*Page excerpt:*
In Life Before Birth Dr. Arthur Janov illuminates the sources of much that happens during life after birth. Lucidly, the pioneer of primal therapy provides the scientific rationale for treatments that take us through our original, non-verbal memories—to essential depths of experience that the superficial cognitive-behavioral modalities currently in fashion cannot possibly touch, let alone transform.
Gabor Maté MD, author of In The Realm of Hungry Ghosts: Close Encounters With Addiction

An expansive analysis! This book attempts to explain the impact of critical developmental windows in the past, implores us to improve the lives of pregnant women in the present, and has implications for understanding our children, ourselves, and our collective future. I’m not sure whether primal therapy works or not, but it certainly deserves systematic testing in well-designed, assessor-blinded, randomized controlled clinical trials.

[Stored records]
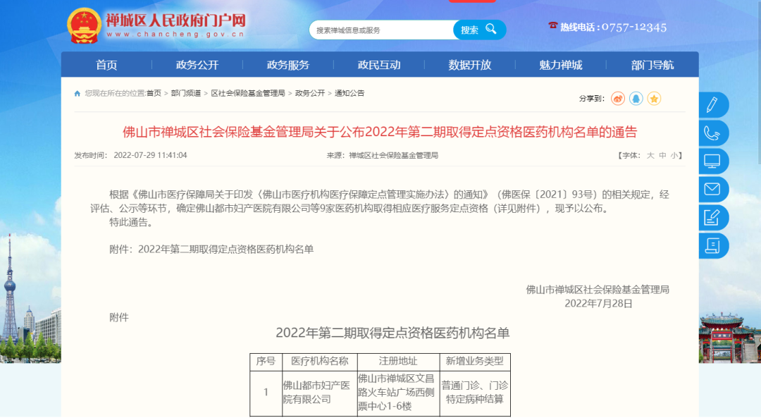Set font size to medium (中)
The image size is (761, 418).
(662, 156)
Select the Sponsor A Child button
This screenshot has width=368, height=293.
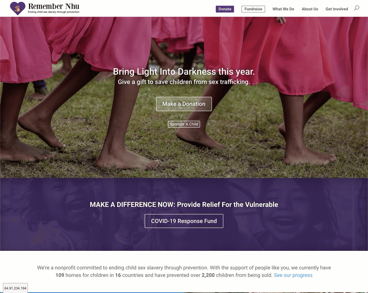(x=184, y=124)
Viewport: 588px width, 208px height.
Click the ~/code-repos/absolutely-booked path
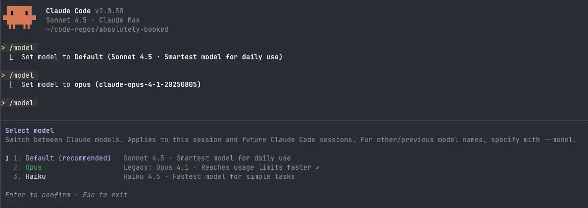[x=107, y=29]
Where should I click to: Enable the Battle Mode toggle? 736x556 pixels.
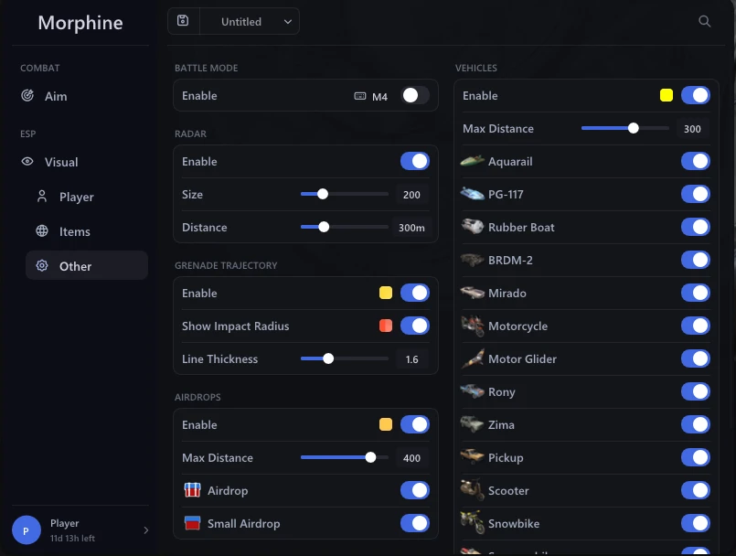point(415,95)
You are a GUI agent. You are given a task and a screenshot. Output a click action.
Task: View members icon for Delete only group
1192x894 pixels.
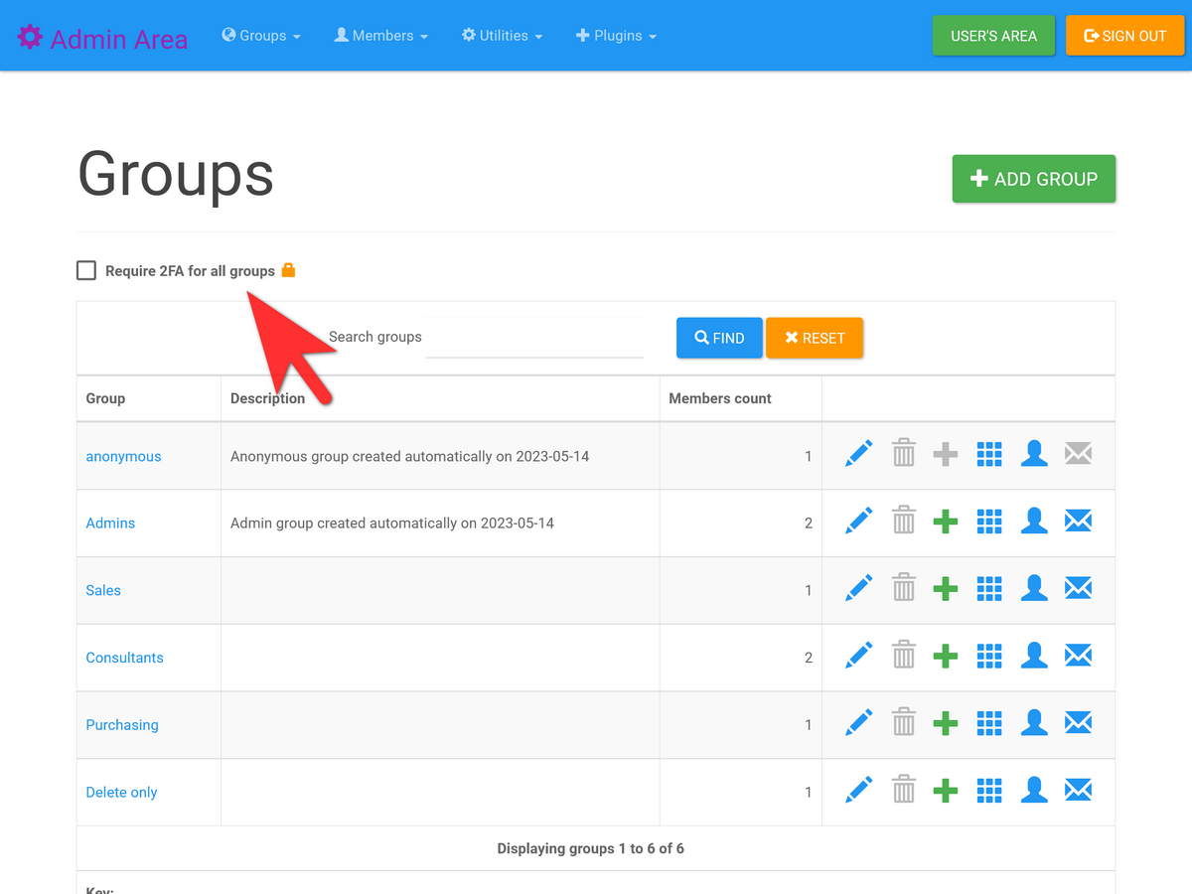click(1034, 791)
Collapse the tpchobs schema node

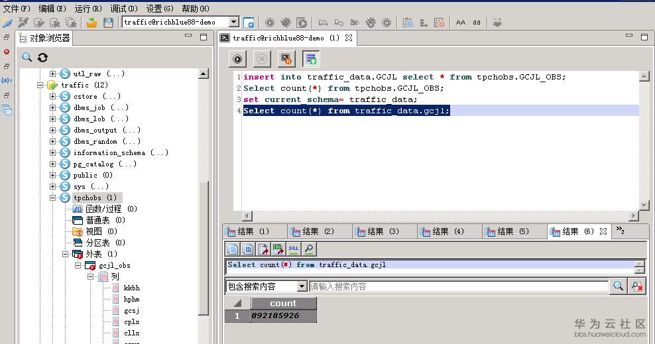53,198
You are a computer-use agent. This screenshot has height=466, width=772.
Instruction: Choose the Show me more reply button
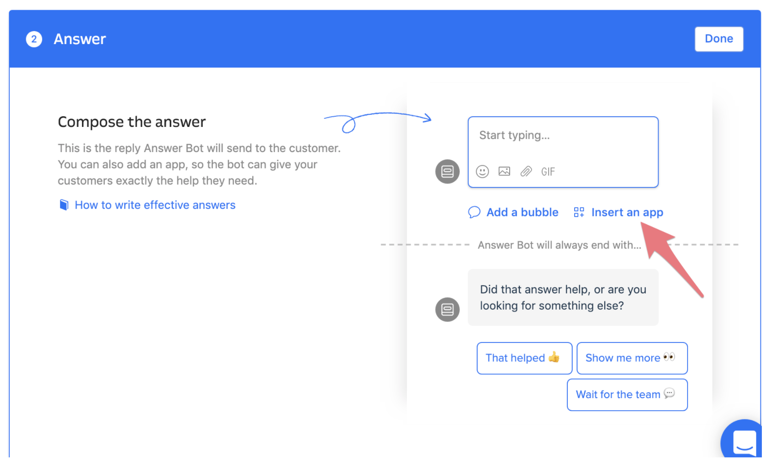[x=632, y=358]
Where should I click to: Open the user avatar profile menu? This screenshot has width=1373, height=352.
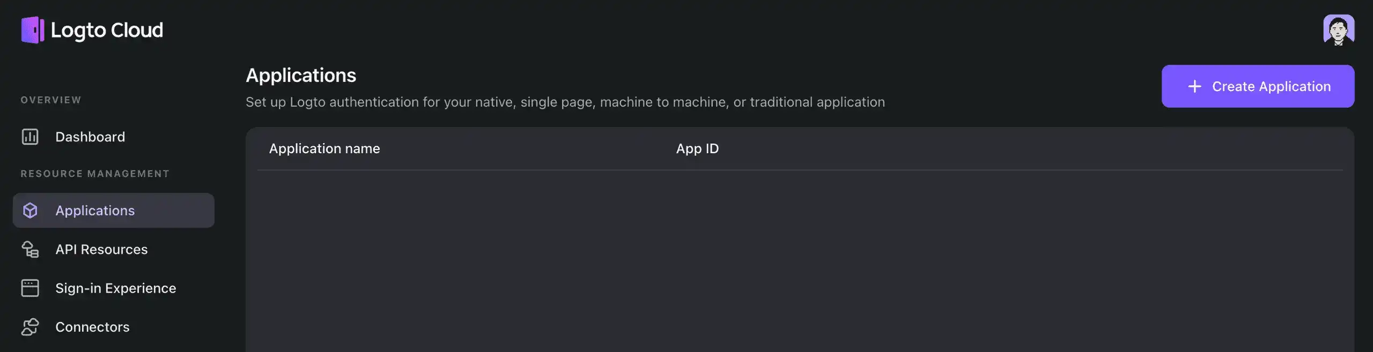[x=1338, y=30]
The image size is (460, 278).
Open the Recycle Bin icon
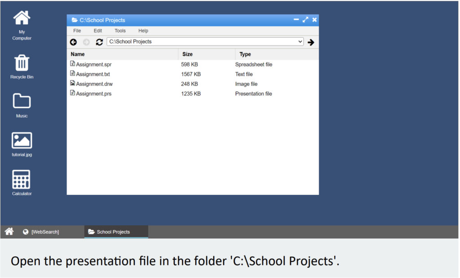[x=22, y=66]
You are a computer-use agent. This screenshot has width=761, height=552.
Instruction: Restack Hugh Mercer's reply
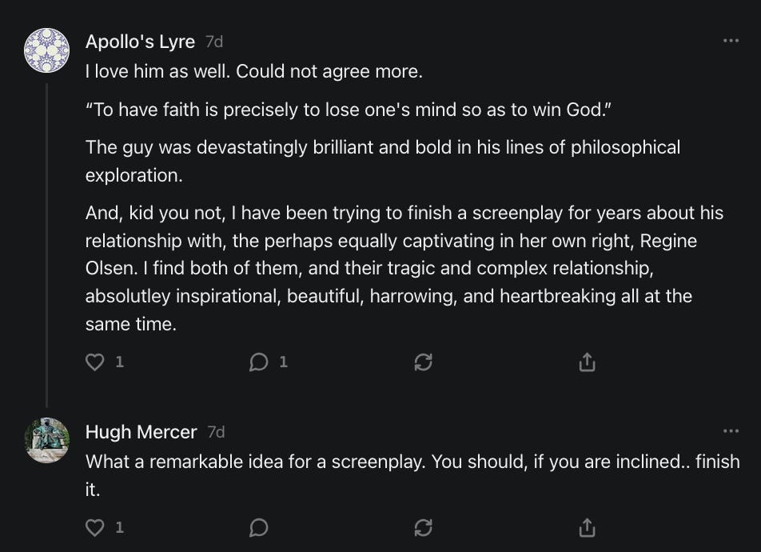424,527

*Exercise instructions:*
Rewrite the stretch of the page excerpt from "In Life Before" through "let alone transform.", replacing "pioneer" with "founder". These records were drawn from a separate source.

*Your solution:*
In Life Before Birth Dr. Arthur Janov illuminates the sources of much that happens during life after birth. Lucidly, the founder of primal therapy provides the scientific rationale for treatments that take us through our original, non-verbal memories—to essential depths of experience that the superficial cognitive-behavioral modalities currently in fashion cannot possibly touch, let alone transform.